Despite a compelling epidemiological imperative, the treatment of depression is often inadequate. As shown now in many studies, many depressed patients do not achieve remission with standard therapies. Patients and providers sometimes need to be persistent and try multiple treatments until they find one that is both tolerable and effective. However, with each unsuccessful round of treatment, there is some chance that the depressed patient will become discouraged or frustrated and drop out of the process. In the last several years, pharmacogenetic (PGx) testing for psychotropic medications has become a commercially available means of implementing "precision medicine," with some insurers electing to cover the cost of testing. These developments have put increasing pressure on VA to implement a mental health-focused commercial pharmacogenetics program, especially for treating depression, but without sufficient scientific study to support the utility of clinical application.

The objectives of this ongoing HSR&D study (July 2016 – June 2022) are to evaluate the utility of PGx testing in treating major depressive disorder (MDD). Investigators plan a multi-site randomized clinical trial (n=2000), with patient/provider dyads randomly assigned to receive results of the PGx battery right after randomization (i.e., intervention group) or after six months of treatment as usual (i.e., delayed results group). Study investigators will assess whether Veterans with MDD whose care is guided by the results of the PGx battery (the intervention group) have a higher rate of remission of depression compared with Veterans with MDD in the delayed results group. Investigators also will evaluate whether provider/patient dyads in the intervention group use fewer contraindicated medications based on established PGx criteria compared with provider/patient dyads in the delayed results group. 

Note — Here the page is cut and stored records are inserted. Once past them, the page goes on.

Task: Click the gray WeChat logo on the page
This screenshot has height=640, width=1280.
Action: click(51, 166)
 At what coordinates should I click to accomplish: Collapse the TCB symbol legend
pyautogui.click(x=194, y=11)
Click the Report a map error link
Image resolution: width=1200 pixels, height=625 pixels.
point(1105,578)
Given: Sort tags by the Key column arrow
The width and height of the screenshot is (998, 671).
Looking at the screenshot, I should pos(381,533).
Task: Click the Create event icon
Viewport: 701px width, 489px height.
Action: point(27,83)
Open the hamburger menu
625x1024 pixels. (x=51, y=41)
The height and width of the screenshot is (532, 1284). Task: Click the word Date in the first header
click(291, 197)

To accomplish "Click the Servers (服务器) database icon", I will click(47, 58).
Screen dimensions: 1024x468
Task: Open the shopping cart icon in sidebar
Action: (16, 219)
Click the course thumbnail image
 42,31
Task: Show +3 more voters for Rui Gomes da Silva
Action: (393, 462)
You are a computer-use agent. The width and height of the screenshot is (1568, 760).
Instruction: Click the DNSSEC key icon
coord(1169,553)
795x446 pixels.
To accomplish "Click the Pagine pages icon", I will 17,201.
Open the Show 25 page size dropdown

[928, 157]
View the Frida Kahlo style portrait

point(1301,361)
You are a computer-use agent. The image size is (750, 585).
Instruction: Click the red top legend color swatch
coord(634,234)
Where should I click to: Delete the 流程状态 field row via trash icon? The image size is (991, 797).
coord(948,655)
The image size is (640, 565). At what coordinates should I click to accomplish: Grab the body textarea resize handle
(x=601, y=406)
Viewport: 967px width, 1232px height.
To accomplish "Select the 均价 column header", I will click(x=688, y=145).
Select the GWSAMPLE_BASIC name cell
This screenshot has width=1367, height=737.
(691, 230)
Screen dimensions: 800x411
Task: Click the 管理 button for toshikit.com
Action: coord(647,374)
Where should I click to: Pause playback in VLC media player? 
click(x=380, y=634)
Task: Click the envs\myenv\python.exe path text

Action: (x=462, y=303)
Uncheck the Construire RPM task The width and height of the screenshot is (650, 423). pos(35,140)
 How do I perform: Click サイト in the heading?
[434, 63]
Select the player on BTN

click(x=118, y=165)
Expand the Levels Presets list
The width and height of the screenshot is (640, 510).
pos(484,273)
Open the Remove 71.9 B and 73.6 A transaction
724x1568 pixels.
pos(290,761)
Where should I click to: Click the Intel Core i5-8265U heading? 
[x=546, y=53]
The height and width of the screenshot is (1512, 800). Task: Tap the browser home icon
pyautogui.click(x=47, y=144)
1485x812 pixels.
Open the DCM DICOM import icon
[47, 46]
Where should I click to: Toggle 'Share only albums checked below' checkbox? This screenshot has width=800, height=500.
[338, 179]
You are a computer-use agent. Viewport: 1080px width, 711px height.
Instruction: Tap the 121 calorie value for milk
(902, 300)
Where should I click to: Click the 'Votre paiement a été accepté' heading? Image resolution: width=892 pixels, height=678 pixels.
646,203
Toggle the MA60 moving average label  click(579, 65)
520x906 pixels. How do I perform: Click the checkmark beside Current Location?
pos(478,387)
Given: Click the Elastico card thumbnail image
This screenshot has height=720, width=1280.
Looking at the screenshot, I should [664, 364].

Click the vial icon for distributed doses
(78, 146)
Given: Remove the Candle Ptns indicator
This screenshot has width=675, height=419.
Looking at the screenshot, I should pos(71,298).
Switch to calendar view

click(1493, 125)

While results for the primary outcomes are yet to be determined, early findings include:

  • To date, of those patients actively taking an antidepressant, 20% are on an antidepressant that is highly genetically influenced and should have had a dose adjustment. This finding underscores the value of testing in a high proportion of patients who are not responding to their current medication.
  • Analyses of providers’ PGx perceptions suggest limited familiarity with the potential use of PGx for psychiatric prescribing. Primary care providers report being less comfortable with using PGx for this purpose than do mental healthcare providers. All providers are concerned about how to fit PGx testing into their workflow. 

These early findings suggest that education focused on how to use PGx efficiently will be important to future implementation.


Replication of the results from other studies of PGx that have been conducted to date could usher in a new era in the treatment of major depressive disorder – and provide an impetus for early diagnosis and treatment, resulting in more rapid and higher rates of remission.

Principal Investigator: David Oslin, MD, is the director of the VISN 4 Mental Illness Research, Education, and Clinical Center (MIRECC) and part of HSR&D’s Center for Health Equity Research & Promotion (CHERP) in Philadelphia, PA.


Hull L, Lynch K, and Oslin D. VA primary care and mental health providers' comfort with genetic testing: Survey results from the PRIME Care Study. Journal of General Internal Medicine. June 2019;34(6):799-801.